Show every line of the records below that contains the word "button".

Start of Block

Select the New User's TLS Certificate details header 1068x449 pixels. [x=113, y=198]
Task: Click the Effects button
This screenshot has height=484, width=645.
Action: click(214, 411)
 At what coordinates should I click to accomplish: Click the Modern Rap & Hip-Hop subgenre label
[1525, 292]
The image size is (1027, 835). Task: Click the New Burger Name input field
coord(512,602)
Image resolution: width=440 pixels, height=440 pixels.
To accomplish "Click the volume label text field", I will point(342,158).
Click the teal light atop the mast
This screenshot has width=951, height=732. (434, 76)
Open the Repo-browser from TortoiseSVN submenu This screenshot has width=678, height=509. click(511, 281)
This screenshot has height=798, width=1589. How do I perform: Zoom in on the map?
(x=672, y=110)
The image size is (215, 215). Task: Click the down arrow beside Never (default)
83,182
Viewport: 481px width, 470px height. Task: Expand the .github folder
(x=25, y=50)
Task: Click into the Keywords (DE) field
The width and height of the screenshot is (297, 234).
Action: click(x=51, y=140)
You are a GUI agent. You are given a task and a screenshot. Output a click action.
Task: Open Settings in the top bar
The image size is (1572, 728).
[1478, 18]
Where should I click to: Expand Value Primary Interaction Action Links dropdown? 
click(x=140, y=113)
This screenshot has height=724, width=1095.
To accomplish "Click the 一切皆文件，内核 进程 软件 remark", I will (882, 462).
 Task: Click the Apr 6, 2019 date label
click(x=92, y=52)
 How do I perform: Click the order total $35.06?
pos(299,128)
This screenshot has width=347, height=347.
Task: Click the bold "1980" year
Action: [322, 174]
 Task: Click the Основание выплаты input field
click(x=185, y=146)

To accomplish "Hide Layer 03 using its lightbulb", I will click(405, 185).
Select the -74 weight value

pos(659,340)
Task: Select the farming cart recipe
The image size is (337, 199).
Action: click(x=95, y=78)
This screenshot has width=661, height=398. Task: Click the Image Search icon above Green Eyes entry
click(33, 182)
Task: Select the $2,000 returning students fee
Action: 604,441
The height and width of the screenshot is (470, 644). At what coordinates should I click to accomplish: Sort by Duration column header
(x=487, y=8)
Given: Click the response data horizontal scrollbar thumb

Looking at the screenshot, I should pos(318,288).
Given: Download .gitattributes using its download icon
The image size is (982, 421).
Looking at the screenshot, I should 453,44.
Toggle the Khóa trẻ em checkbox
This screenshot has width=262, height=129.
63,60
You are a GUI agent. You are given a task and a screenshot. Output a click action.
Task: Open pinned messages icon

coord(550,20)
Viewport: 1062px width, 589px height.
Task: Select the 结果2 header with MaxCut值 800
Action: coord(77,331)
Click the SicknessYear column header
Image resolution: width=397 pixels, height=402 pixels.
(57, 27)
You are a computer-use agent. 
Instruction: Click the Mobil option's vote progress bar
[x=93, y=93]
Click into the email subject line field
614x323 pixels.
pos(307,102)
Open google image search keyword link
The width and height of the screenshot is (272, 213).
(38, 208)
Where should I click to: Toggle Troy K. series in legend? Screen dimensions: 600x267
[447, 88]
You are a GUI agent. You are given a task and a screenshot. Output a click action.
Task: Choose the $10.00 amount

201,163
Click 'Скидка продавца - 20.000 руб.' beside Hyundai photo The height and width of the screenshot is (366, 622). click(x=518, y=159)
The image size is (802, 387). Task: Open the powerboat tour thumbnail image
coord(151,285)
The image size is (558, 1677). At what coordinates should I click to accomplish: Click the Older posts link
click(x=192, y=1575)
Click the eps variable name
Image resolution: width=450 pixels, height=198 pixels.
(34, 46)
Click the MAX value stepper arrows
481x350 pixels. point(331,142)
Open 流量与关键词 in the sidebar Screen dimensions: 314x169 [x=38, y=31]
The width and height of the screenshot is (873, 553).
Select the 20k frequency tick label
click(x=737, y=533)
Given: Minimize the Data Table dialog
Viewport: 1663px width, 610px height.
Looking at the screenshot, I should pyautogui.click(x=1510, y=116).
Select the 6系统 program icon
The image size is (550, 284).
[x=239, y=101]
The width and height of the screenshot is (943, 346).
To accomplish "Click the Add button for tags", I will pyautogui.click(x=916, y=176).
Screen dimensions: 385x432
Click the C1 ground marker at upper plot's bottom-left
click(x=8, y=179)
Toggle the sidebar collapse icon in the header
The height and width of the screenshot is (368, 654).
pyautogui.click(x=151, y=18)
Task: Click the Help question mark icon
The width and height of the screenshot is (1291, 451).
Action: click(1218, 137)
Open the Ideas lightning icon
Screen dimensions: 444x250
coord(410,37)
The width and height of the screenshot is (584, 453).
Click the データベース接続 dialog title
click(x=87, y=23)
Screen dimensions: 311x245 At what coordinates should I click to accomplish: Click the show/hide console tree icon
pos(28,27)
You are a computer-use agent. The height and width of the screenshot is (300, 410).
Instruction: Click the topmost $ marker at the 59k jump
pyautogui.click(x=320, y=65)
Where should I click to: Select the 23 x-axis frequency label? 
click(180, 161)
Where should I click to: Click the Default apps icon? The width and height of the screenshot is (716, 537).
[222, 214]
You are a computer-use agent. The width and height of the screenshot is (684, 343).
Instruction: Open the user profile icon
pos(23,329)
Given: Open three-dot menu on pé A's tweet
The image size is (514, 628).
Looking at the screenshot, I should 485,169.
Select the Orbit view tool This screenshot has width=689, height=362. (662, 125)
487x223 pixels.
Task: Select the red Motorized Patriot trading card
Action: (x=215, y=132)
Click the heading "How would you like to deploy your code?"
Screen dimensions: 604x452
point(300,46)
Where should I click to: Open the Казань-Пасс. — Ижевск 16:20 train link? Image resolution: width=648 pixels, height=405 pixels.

End of Block

* **Solution below**:
Task: Click the Effects button
To accomplish "Click the Add button for tags", I will pyautogui.click(x=916, y=176).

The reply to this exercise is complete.